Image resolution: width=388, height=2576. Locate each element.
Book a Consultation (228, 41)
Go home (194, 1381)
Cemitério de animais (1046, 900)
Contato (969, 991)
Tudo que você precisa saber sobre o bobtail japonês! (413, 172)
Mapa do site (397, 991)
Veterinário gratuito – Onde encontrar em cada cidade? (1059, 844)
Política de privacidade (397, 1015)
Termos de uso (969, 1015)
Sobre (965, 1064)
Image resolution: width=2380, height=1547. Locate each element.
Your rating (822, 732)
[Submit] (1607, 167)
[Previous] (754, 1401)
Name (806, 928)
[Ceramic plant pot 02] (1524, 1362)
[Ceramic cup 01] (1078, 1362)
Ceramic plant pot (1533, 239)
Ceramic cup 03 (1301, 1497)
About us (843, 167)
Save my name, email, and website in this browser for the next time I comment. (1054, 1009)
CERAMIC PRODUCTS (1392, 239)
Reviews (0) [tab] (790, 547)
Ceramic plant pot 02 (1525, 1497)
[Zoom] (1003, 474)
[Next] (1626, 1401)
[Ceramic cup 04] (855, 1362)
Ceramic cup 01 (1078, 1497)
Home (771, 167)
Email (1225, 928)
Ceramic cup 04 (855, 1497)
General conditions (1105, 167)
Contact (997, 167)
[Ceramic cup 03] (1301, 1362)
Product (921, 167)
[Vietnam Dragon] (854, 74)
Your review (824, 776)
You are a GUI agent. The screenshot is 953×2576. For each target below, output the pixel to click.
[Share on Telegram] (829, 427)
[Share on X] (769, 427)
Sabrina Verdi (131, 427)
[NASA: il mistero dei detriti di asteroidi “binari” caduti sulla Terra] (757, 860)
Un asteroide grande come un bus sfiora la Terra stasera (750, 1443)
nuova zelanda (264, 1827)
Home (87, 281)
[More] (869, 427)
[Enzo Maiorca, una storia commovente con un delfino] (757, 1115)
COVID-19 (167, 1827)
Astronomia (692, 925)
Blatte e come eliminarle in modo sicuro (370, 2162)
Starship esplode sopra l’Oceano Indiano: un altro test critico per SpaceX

******************************

■ **WHAT TO PRODUCE**:
Using the data above, restate word for word the lines from its opening line through the line that contains "Termos de uso (969, 1015)", and no more.

■ **REPLY**:
Image resolution: width=388, height=2576. Locate each element.
Book a Consultation (228, 41)
Go home (194, 1381)
Cemitério de animais (1046, 900)
Contato (969, 991)
Tudo que você precisa saber sobre o bobtail japonês! (413, 172)
Mapa do site (397, 991)
Veterinário gratuito – Onde encontrar em cada cidade? (1059, 844)
Política de privacidade (397, 1015)
Termos de uso (969, 1015)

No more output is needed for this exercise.